People with a fixed mindset believe that human abilities are simply givens. They are not qualities that can be developed, but rather endowments, bestowed upon some but not others. For a fixed mindset leader, one goal is paramount: to prove that you are among the lucky few who possess a massive amount of these fixed and precious abilities. Leaders with a growth mindset don’t waste time trying to act like geniuses. They believe that abilities can be developed, and so they spend their time learning and creating environments where others can learn.
Showing they’re superior
Over the last 20 years, my research team and I have shown repeatedly that people with a fixed mindset wish to broadcast their abilities. When we give people a choice of tasks to perform, those with a growth mindset choose tasks they can learn from; those with a fixed mindset carefully choose tasks that will showcase their abilities.
When we ask people with different mindsets what’s important to them, we get different answers. College students with a growth mindset say: “In school, I am always seeking opportunities to develop new skills and acquire new knowledge.” Those with a fixed mindset tell us: “When I take a course in school, it is very important for me to validate that I am smarter than other students.” In other words, a fixed mindset creates a preoccupation with brilliance, with superiority.
But because it’s so important to be superior, something else sets in — biased attention toward events that confirm your superiority and away from events that do not. And this is how a sense of infallibility sets in.

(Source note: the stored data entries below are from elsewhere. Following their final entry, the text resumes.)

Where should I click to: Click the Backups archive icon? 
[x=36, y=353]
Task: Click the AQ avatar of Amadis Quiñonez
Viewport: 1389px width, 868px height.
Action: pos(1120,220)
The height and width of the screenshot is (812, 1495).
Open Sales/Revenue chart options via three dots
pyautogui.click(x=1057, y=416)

Believing they’re infallible
There is a long history of research showing that people are overconfident about their abilities. But it turns out that people in general are not overconfident about their abilities; people with a fixed mindset are overconfident. In our research, Joyce Ehrlinger and I showed that people who hold a fixed mindset are way more confident than their performance would warrant, but people with a growth mindset are pretty accurate. How does this happen? It turns out that people with a fixed mindset focus heavily on their successes and, as much as they can, ignore their failures. Over time, they create a highly distorted perception of themselves.
In research with David Nussbaum, we showed that when engineers in training learned that they were deficient in an important area of professional skills, those with a growth mindset took steps to improve. Those with a fixed mindset, however, turned away from their deficiency and chose instead to dwell on things they were already good at. Which type of person would you choose to design a bridge, or the computers that control airline traffic? Do you want people who hide from their deficiencies to run your company?

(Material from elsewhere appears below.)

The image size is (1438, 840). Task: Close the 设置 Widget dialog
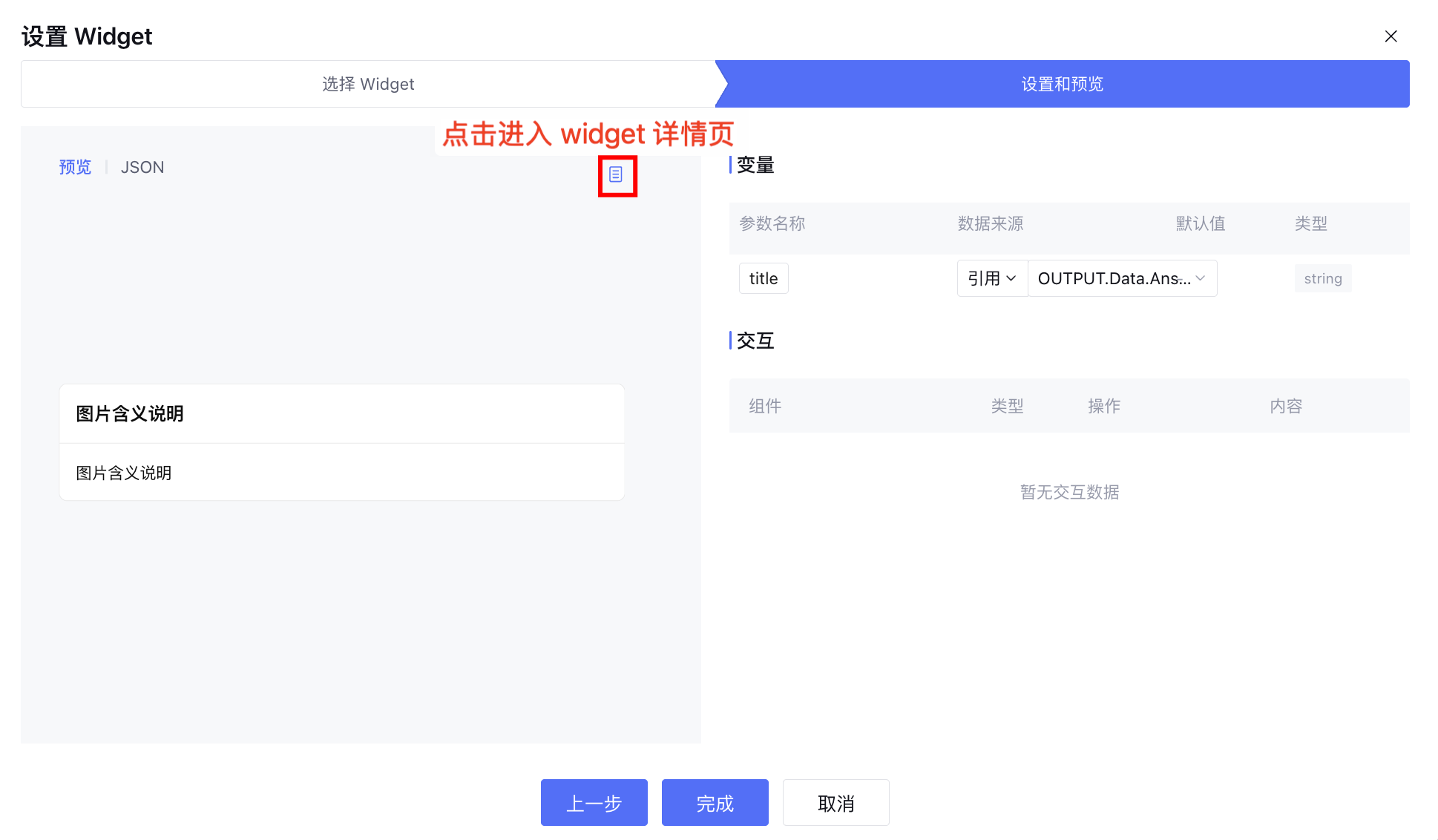(x=1391, y=36)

In another study with Nussbaum, students at a top university were told they had done poorly on a test of their abilities, and were then offered the chance to see and learn from the strategies used by people who had taken the test before them. What did they do? Those with a growth mindset chose to look at the strategies of people who had done far better than they had — they wanted to improve. But those with a fixed mindset chose to look at the strategies of people who had done worse than they had. Why? They wanted to feel superior. And after doing so, they reported that they, indeed, now had a high opinion of their abilities. People with a fixed mindset ignore the warning signs.

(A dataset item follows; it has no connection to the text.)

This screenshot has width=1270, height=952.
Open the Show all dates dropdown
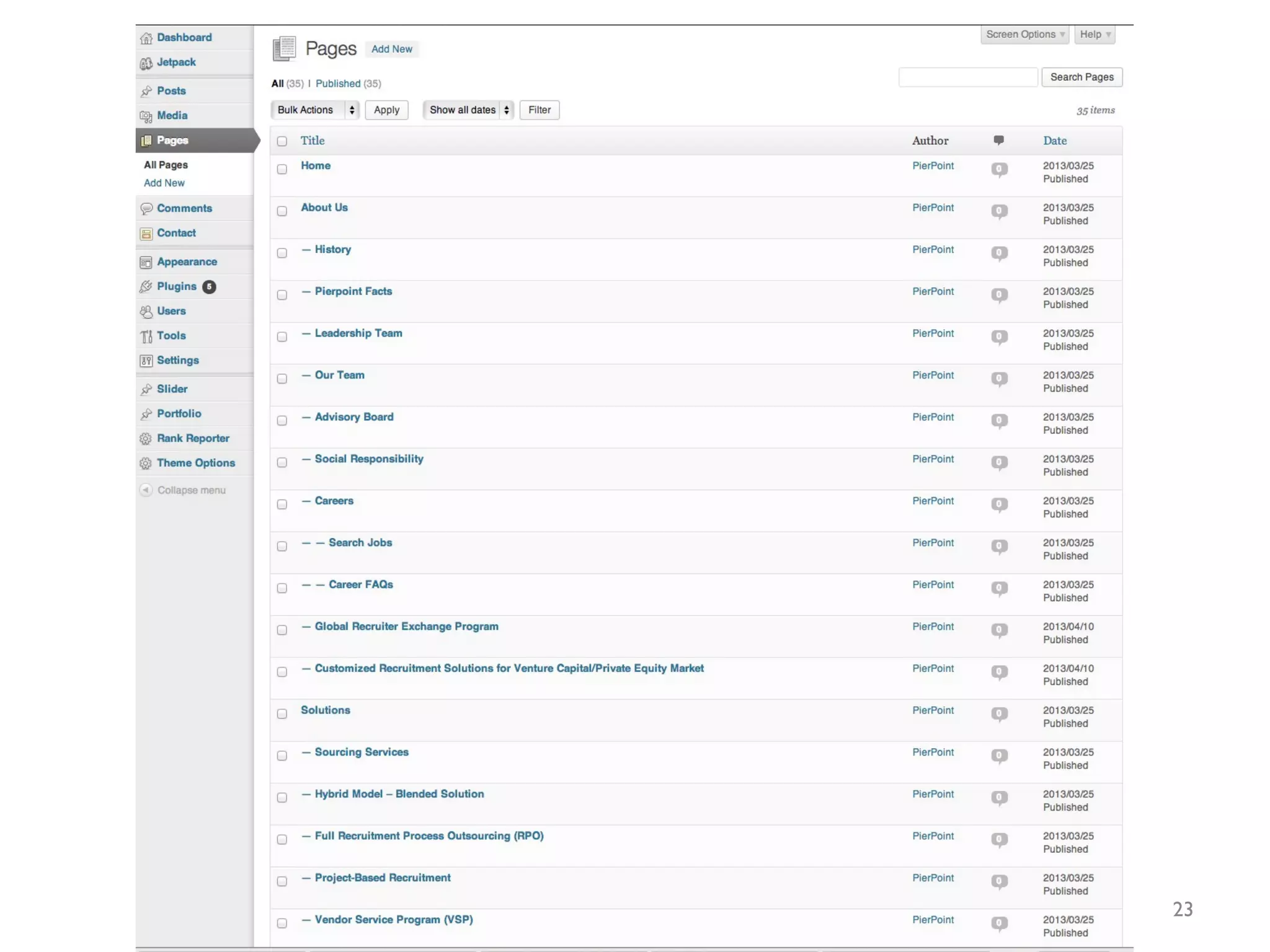468,110
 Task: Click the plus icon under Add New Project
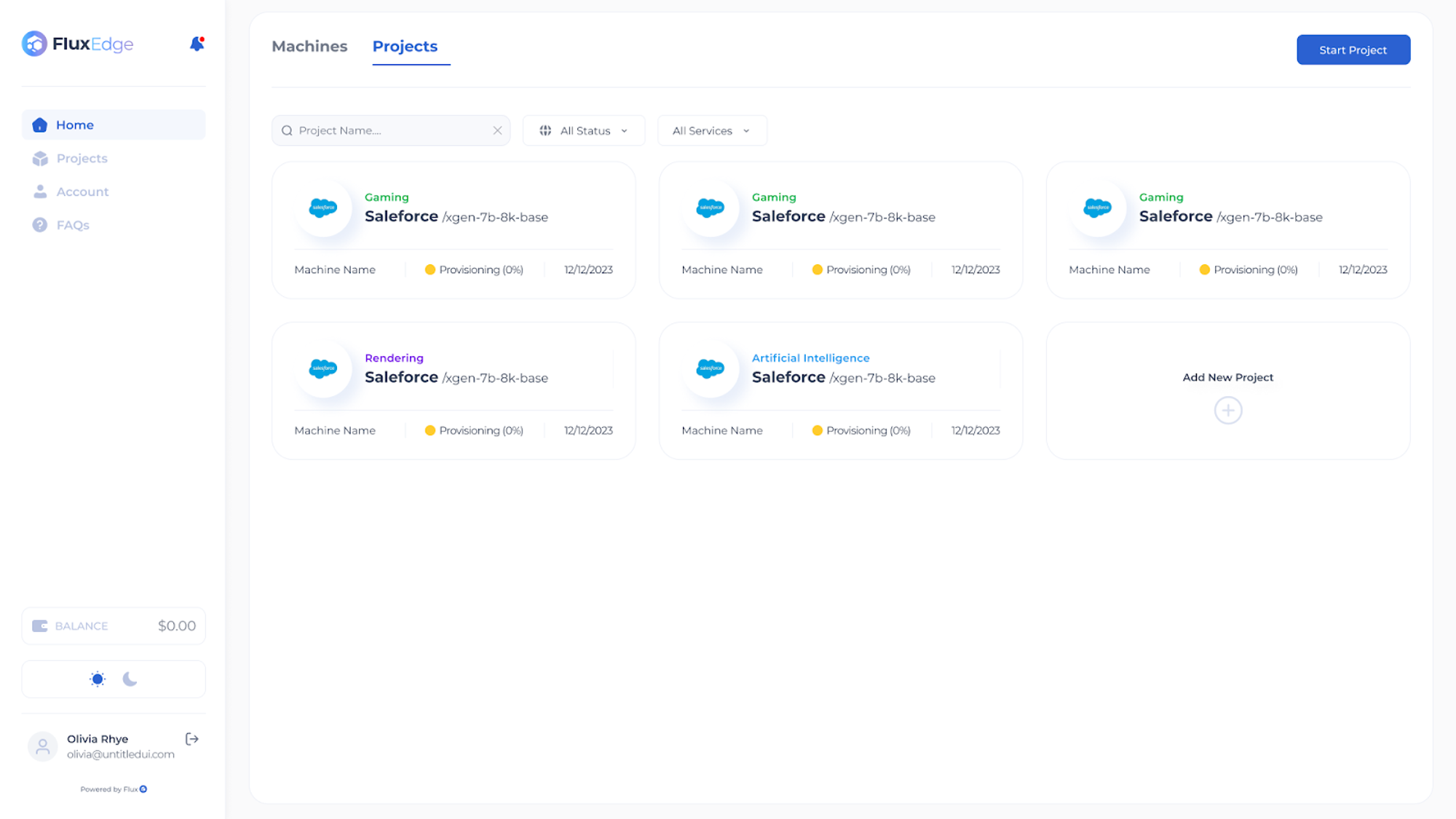(1227, 411)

Said one business leader before the axe fell, “I had always clung to the idea that I was different, that somehow I was smarter or luckier than the rest. I didn’t think it would ever happen to me.”
Caution: This disease is contagious
The blame should not just fall on individuals. Corporate cultures can be toxic. In our research, Mary Murphy and I had people apply to an organization for employment, but before doing so they read the minutes of the organization’s last meeting. For half of the people, the minutes revealed that the organization embraced a fixed mindset (it believed in fixed abilities); for the other half the minutes revealed a growth mindset (the idea that abilities can be developed). Not surprisingly, people tailored their applications to the organization, either highlighting their genius or their passion for learning. What surprised us, though, was that these values stuck. When we later asked them what their core values were, one group said that being brilliant was central to who they were, whereas the other group said that growth and learning were central to who they were.
Great leaders grow
As human beings, it is natural for us to pick up signals about what is valued in our environment and to want to embody those values. But being superior and infallible isn’t something to strive for. Those values do not encourage people to do what is good for their organization in the long run. They do encourage people to take unnecessary (and often destructive) risks.
Most experts and great leaders agree that leaders are made, not born, and that they are made through their own drive for learning and self-improvement. Creating organizations that value a growth mindset can create contexts in which more people grow into the knowledgeable, visionary, and responsible leaders we need.